As an 18-year-old soldier in the 506th Infantry Regiment, Duckett said, Tolson had parachuted into Normandy, France, where he first earned the CIB in combat. He also had combat jumps into Holland, fought at Bastogne, France, and later saw combat in Vietnam and Laos.

[Correction to article: MSG Leroy F. Tolson served in the 503rd Parachute Infantry Regiment in the Pacific theater during WWII]

In a letter Duckett sent to Beckham, the only thing Tolson asked when he gave the CIB was that "when the time (is) right, pass it on to the next generation of the 506th."

Duckett had worn the badge first for combat in the A Shau Valley and then for such battles as the Tet Offensive in Vietnam and a combat jump in Grenada.

"I wore it on my Dress "A" uniform for 21 years," Duckett wrote, "and then had it on display in a glass case at home. It is getting rather worn, but can shine up when it is important."

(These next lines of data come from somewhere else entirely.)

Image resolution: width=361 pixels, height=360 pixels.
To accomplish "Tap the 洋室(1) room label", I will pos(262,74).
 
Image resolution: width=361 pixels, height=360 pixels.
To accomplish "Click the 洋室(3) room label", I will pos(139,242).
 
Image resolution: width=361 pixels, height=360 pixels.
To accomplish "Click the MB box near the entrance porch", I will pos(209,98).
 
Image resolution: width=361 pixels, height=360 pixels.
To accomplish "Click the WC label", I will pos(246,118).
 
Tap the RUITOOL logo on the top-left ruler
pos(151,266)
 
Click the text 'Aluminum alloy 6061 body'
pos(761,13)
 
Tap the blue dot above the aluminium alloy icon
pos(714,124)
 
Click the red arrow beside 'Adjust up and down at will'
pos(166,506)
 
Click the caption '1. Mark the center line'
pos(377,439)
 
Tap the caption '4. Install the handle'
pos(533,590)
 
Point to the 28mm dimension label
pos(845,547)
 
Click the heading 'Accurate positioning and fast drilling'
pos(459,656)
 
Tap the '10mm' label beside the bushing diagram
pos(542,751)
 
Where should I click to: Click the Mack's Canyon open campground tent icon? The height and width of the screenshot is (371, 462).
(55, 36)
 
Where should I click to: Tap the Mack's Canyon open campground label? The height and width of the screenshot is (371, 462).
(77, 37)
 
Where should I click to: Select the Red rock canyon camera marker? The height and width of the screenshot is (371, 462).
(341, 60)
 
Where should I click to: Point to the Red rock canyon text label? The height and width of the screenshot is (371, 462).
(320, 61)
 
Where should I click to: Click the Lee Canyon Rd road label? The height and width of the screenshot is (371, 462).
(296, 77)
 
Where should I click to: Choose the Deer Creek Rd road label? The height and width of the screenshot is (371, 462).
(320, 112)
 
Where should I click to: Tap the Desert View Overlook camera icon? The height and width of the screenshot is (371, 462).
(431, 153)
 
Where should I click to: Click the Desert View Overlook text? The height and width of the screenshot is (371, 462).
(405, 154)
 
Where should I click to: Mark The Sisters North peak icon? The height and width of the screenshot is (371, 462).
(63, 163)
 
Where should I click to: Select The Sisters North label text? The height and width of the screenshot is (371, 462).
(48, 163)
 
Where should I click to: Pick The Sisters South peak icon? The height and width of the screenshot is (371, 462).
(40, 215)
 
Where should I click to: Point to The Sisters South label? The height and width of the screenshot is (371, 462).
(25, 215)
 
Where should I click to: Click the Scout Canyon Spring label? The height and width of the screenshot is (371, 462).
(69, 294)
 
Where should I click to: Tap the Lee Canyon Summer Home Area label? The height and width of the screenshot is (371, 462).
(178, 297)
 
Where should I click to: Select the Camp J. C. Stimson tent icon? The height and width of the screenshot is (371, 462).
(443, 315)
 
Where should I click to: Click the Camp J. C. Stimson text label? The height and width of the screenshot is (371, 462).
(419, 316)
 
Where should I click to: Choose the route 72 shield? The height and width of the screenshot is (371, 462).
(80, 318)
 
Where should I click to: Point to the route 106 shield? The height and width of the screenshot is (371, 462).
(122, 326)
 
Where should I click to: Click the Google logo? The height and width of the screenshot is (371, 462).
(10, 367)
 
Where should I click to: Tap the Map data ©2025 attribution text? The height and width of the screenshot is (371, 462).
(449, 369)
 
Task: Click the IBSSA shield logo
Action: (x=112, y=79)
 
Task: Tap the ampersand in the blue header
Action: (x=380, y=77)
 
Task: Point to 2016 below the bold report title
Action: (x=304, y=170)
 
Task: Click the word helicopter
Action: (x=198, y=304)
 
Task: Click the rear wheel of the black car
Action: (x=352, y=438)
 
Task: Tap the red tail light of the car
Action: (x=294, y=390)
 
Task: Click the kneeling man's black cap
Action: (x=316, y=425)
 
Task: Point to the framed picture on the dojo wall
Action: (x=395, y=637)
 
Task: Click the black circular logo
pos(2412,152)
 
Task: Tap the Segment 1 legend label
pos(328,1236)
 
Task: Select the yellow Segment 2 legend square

Beckham, on leave after eight months in Iraq, said, "My mom told (Duckett) I was 18," he said, "and the original guy who got it was 18, so he decided to pass it on to me."

Duckett sent the CIB and the letter to Beckham's mother, who sent them on to Beckham, who was attached to Troop B, 1st Squadron, 61st Cavalry Regimentat Camp Rustamiyah on the outskirts of Baghdad.

"I was honored," Beckham said. "It was like, wow, this is coming to me?"

He believes it is one of the original CIBs issued, since Duckett wrote that it was first pinned in 1944, and the War Department first established the badge in October 1943.

Beckham possessed the badge, but according to Army Regulation 600-8-22 dated Feb. 25, 1995, an infantryman can only wear the CIB after engaging in active ground combat.

"You have to be in combat to get it," Beckham said. He experienced his first fire-fight in Iraq shortly before the CIB arrived. "Before I got in my first combat, I didn't even know the (badge) existed."

When LTC Brian Winski, commander, 1st Squadron, 61st Cavalry Regiment, "pinned that actual CIB on me," Beckham said, "I wore it for an hour; then put it away."

He said he considers it too valuable to wear on a regular basis.

Wearing the CIB, he said, makes him feel connected to all the other soldiers of the 506th Regiment who have worn the badge in so many other conflicts. "I feel a part of it, a part of history."

His first fire-fight was the first of many, Beckham said. His mother said Beckham's commander recommended him for an Army Commendation Medal for valorfor his actions during a battle in June, where he shot an enemy fighter who was about to fire a rocket propelled grenade at his unit's position.

Just as Duckett passed the CIB to him, Beckham said he would also like to pass the CIB on to a future soldier in the regiment. "More than likely, it would be a young gentleman my age. Maybe someone I met, maybe talking to someone's mom."

Whatever the future holds, this well-traveled emblem, with its wreath and rifle, will become even more worn from the gritty battlefields of Iraq, and its burnished surface will shine well enough on the chest of one more proud soldier in one more war.

beckham01.jpg

photo from PFC Bates Beckham (Troop B, 1-61st, 506th RCT)

At Camp Rustamiyah, Baghdad, LTC Brian Winski, 1st Squadron, 61st Cavalry Regiment commander, pins the historic Combat Infantry Badge on PFC Bates Beckham, 1st Battalion, 506th Regiment Combat Team, 101 Airborne Division on June 10. The CIB was originally earned by a 506th Parachute Infantry Regiment paratrooper for combat in Normandy during World War II.